### EXERCISE DESCRIPTION
Your answer must be an exact copy of the records, minus any pictures.

::: PROVIDED MATERIAL

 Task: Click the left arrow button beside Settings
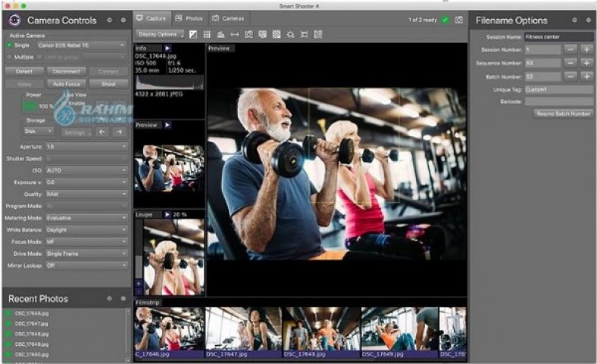pyautogui.click(x=102, y=132)
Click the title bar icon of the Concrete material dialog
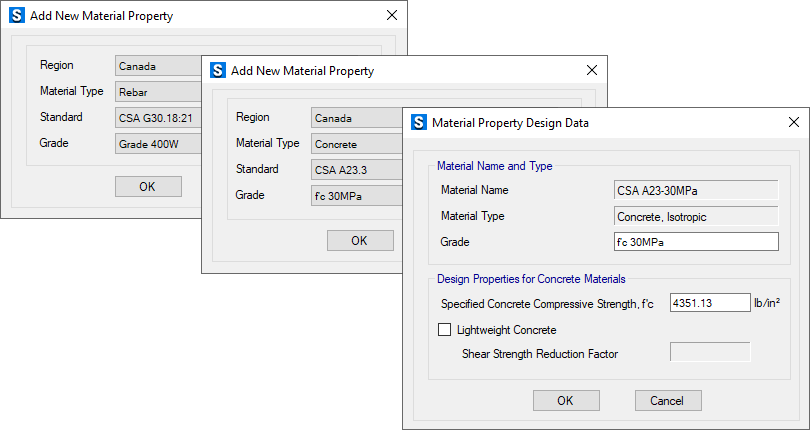The height and width of the screenshot is (430, 810). [x=216, y=71]
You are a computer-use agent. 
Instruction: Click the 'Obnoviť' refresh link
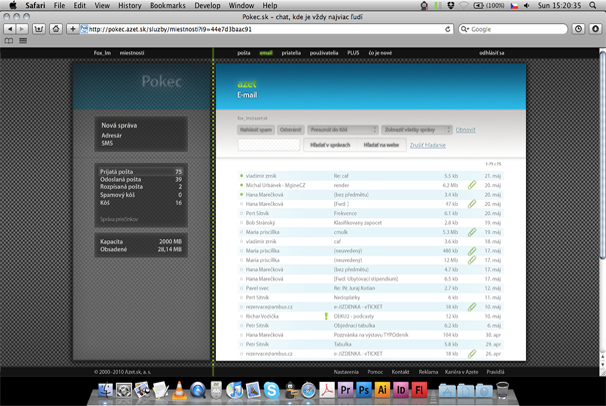tap(466, 129)
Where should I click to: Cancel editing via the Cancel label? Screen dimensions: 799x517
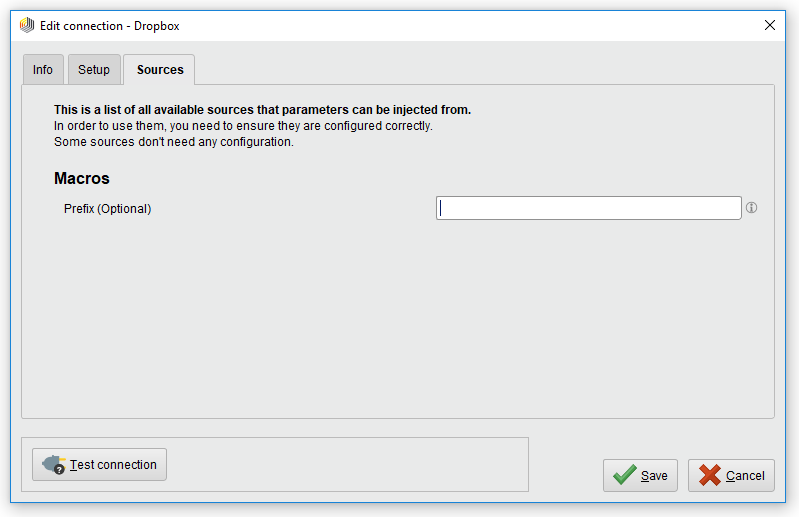pos(745,476)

::::::

### SOLUTION
 Task: Click the left arrow button beside Settings
pyautogui.click(x=102, y=132)
Click the title bar icon of the Concrete material dialog
The height and width of the screenshot is (430, 810). [x=216, y=71]
You are a computer-use agent. 
Instruction: Click the 'Obnoviť' refresh link
tap(466, 129)
Where should I click to: Cancel editing via the Cancel label? Screen dimensions: 799x517
pos(745,476)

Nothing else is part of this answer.